Nicola Zingaretti (foto LaPresse)

L'errore del neo dirigismo Pd

Redazione

Lo stato imprenditore di Zingaretti è un rischio (e lo è anche l’indifferenza)

Ciò che in tanti rimproverano al segretario del Pd Nicola Zingaretti è che parla poco, anche se al momento i sondaggi stanno dando ragione al suo stile con un leggero ma costante aumento dei consensi al suo partito. In realtà ciò che dovrebbe sorprendere, o preoccupare di più, sono le scarse reazioni quando parla, i silenzi che seguono alle sue dichiarazioni che sono potenzialmente rilevanti.

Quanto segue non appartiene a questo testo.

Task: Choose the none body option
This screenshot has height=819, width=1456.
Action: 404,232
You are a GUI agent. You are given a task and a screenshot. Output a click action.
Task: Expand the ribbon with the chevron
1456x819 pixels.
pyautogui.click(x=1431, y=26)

E’ vero che Zingaretti non fa mai uscite dirompenti, ma nella sua intervista a Repubblica ha delineato una nuova politica industriale interventista, basata cioè su un più forte indirizzo politico da parte dello stato imprenditore: “Chiedo al governo di convocare presto tutte le aziende a controllo pubblico, i colossi mondiali come Eni, Enel, Finmeccanica, Ferrovie: occorre dare una missione-paese a questi grandi attori”, ha detto. “Serve una visione d’insieme”. Poi Zingaretti ha aggiunto che lo stato può comprare l’Ilva per fare “acciaio verde” (anche se non si sa bene cosa sia), ma non deve bruciare risorse per “tenere in vita aziende decotte” (e Alitalia, per il segretario del Pd, non lo è).

 

Questo dirigismo è preoccupante se oltre alle aziende che controlla e vuole indirizzare di più, e quelle che non controlla ma vuole acquisire, si aggiunge che in questi giorni il governo sta facendo pressioni su un’azienda quotata e sotto minaccia di revoca, Atlantia-Aspi, per cambiare la compagine azionaria. Una brutta sovrapposizione tra giustizia amministrativa e politica industriale, sia per il diritto sia per il mercato. Detto questo, ciò che sorprende rispetto a queste forti prese di posizione, è la mancata reazione sia politica sia in Borsa. C’è il precedente dello scorso anno, quando nel 2018 Conte e Di Maio (all’epoca al governo con Salvini) convocarono le principali aziende statali (per errore fu chiamata anche Tim) per pretendere da loro l’assunzione di due-tre giovani per ogni pre pensionato con quota 100. La politica ordinò, ma le aziende di stato non eseguirono. E’ come se il mercato e gli investitori ritenessero che la politica enuncia allarmanti proclami che però non è in grado di attuare. Chissà se peccano di ottimismo.